### Exercise text
Many of us either experience anxieties or come across people who deal with various phobias in their everyday lives. While some mild and manageable anxieties don’t disrupt our lives, there are more severe versions like social phobias and the fear of being touched that can make everyday living difficult.
Haphephobia: Fear of Being Touched
You may be familiar with common phobias like claustrophobia, arachnophobia and even agoraphobia, but have you heard of haphephobia?
Haphephobia is defined as the fear of being touched by a stranger or being touched without consent and while individuals with mild attacks are only afraid of unfamiliar people, in more severe cases it might be difficult to be touched by loved ones too.
Many of us may have a mild fear of being touched by strangers, but it is diagnosed as a full-blown phobia when an individual panics with every touch, even an appreciative pat on the back. The panic mode can remain active for six months or more and start affecting both personal and official relationships.
Here are the general symptoms of haphephobia to look out for:
- Intense panic attacks characterized by profuse sweating, hot flashes, chills and an increased heart rate brought on just by the thought of being touched
- Staying away from places or situations where people may touch you
- Being aware of the irrational fear but being unable to deal with it
- Depression and low self-esteem
Some specific symptoms you may notice in children with haphephobia:
- Severe tantrums
- Becoming immobile when approached by someone who intends to touch them
- Constant crying when faced by a situation
- Staying near a parent or caregiver to avoid being touched by anyone else
Causes, Risk Factors and Treatments for Haphephobia
Psychologists and mental health experts believe that the fear of being touched might arise from another phobia, the fear of large mob-like crowds or ochlophobia.

### Activity
Resume the text on haphephobia, picking up right after its last sentence.

Collected data entries
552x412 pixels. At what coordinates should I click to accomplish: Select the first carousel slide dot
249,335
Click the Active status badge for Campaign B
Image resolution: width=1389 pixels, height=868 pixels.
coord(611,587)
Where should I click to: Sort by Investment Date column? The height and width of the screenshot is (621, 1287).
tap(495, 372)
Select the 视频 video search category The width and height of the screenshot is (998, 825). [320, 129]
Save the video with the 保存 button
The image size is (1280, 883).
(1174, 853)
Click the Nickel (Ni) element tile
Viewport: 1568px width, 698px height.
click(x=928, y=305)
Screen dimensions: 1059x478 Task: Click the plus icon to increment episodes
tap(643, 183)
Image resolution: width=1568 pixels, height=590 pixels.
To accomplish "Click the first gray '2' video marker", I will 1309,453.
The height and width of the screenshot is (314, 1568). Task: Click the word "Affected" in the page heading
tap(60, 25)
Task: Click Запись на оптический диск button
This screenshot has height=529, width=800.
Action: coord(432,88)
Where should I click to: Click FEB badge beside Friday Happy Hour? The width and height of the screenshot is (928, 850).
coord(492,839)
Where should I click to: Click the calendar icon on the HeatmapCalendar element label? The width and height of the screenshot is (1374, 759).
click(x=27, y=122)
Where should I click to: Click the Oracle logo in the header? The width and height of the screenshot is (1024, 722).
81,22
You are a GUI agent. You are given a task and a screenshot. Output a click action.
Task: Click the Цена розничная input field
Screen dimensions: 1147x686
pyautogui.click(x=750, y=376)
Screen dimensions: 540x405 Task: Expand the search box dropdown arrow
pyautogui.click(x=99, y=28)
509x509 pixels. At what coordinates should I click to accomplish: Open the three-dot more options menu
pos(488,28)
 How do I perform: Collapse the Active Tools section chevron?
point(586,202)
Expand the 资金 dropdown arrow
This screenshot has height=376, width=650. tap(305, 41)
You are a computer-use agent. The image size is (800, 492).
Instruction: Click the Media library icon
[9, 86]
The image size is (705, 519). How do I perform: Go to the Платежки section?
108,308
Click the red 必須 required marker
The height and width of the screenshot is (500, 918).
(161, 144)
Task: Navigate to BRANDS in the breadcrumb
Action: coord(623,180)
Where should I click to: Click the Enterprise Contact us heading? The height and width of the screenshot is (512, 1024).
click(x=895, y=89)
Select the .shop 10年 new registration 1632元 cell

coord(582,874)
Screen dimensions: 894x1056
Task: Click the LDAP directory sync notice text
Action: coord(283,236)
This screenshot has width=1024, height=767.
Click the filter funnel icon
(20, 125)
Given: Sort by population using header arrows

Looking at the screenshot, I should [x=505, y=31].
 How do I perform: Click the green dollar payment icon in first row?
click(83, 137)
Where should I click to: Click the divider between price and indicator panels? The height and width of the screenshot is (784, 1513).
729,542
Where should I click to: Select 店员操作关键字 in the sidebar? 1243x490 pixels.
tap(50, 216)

### Response for this exercise
A person can also become haphephobic by observing another person show a fear of being touched; this means that a child who grows up seeing an adult avoid situations involving touching may adopt the same fears.
The condition can also arise by being a witness to or experiencing a traumatic event that involved being touched, possibly without consent. While this episode may no longer be fresh in the individual’s memory, especially if it happened during early childhood, it can become a strong trigger for haphephobia and remain a part of the psyche for the rest of their lifetime.
Some of the common risk factors for this phobia are:
- Having other phobias and anxiety disorders like ochlophobia (fear of crowds), obsessive-compulsive disorder (OCD) and post-traumatic stress disorder (PTSD)
- Traumatic experiences in the past
- A family history of this or other phobias
- Gender: women are twice at risk than men
The main course of treatment for haphephobia and any other phobia is to teach the individual how to face situations that cause the fear and gradually cope with them to lead more normal lives.
Talk therapy is one of the first options that doctors choose, as it involves talking about the individual’s fears, understanding their triggers and trying to come up with coping mechanisms.
These sessions are often enhanced by incorporating exposure therapy, where the therapist slowly introduces a possible anxiety-causing situation, in a monitored environment. The therapy may start by imagining being touched to actually being touched or standing amidst big crowds to eventually overcome the fear.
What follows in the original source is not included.